BEGIN Extracted information

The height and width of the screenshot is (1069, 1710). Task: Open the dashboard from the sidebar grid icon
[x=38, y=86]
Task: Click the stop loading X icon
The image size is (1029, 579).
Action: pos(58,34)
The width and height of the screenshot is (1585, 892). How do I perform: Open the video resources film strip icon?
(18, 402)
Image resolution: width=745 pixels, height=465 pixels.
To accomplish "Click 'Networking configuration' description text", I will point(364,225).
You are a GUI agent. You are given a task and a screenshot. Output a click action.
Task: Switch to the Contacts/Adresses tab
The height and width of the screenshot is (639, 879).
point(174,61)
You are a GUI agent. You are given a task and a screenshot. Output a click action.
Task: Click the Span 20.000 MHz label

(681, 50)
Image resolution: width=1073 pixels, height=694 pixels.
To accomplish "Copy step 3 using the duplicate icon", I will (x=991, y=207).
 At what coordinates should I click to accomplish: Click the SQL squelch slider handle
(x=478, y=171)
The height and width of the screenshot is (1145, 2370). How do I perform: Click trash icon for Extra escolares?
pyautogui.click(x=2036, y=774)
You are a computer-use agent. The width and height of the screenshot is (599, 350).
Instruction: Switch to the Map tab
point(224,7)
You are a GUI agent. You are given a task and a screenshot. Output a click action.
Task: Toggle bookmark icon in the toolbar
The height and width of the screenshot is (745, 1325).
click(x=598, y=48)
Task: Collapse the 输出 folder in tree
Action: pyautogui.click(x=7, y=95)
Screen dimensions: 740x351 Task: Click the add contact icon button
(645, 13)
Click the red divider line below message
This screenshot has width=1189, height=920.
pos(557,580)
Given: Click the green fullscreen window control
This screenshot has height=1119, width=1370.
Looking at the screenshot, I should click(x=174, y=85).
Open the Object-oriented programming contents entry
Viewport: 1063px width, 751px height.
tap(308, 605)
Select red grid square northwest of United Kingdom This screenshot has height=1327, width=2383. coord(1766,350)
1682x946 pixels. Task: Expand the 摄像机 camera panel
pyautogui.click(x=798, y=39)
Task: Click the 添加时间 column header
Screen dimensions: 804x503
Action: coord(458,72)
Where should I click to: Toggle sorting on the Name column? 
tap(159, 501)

END Extracted information

What to work on: Every record above is to be copied exactly.

Answer space:
The height and width of the screenshot is (1069, 1710). Task: Open the dashboard from the sidebar grid icon
[x=38, y=86]
Task: Click the stop loading X icon
The image size is (1029, 579).
Action: pos(58,34)
The width and height of the screenshot is (1585, 892). How do I perform: Open the video resources film strip icon?
(18, 402)
Image resolution: width=745 pixels, height=465 pixels.
To accomplish "Click 'Networking configuration' description text", I will point(364,225).
You are a GUI agent. You are given a task and a screenshot. Output a click action.
Task: Switch to the Contacts/Adresses tab
The height and width of the screenshot is (639, 879).
point(174,61)
You are a GUI agent. You are given a task and a screenshot. Output a click action.
Task: Click the Span 20.000 MHz label

(681, 50)
Image resolution: width=1073 pixels, height=694 pixels.
To accomplish "Copy step 3 using the duplicate icon", I will (x=991, y=207).
 At what coordinates should I click to accomplish: Click the SQL squelch slider handle
(x=478, y=171)
The height and width of the screenshot is (1145, 2370). How do I perform: Click trash icon for Extra escolares?
pyautogui.click(x=2036, y=774)
You are a computer-use agent. The width and height of the screenshot is (599, 350).
Instruction: Switch to the Map tab
point(224,7)
You are a GUI agent. You are given a task and a screenshot. Output a click action.
Task: Toggle bookmark icon in the toolbar
The height and width of the screenshot is (745, 1325).
click(x=598, y=48)
Task: Collapse the 输出 folder in tree
Action: pyautogui.click(x=7, y=95)
Screen dimensions: 740x351 Task: Click the add contact icon button
(645, 13)
Click the red divider line below message
This screenshot has width=1189, height=920.
pos(557,580)
Given: Click the green fullscreen window control
This screenshot has height=1119, width=1370.
Looking at the screenshot, I should click(x=174, y=85).
Open the Object-oriented programming contents entry
Viewport: 1063px width, 751px height.
tap(308, 605)
Select red grid square northwest of United Kingdom This screenshot has height=1327, width=2383. coord(1766,350)
1682x946 pixels. Task: Expand the 摄像机 camera panel
pyautogui.click(x=798, y=39)
Task: Click the 添加时间 column header
Screen dimensions: 804x503
Action: coord(458,72)
Where should I click to: Toggle sorting on the Name column? 
tap(159, 501)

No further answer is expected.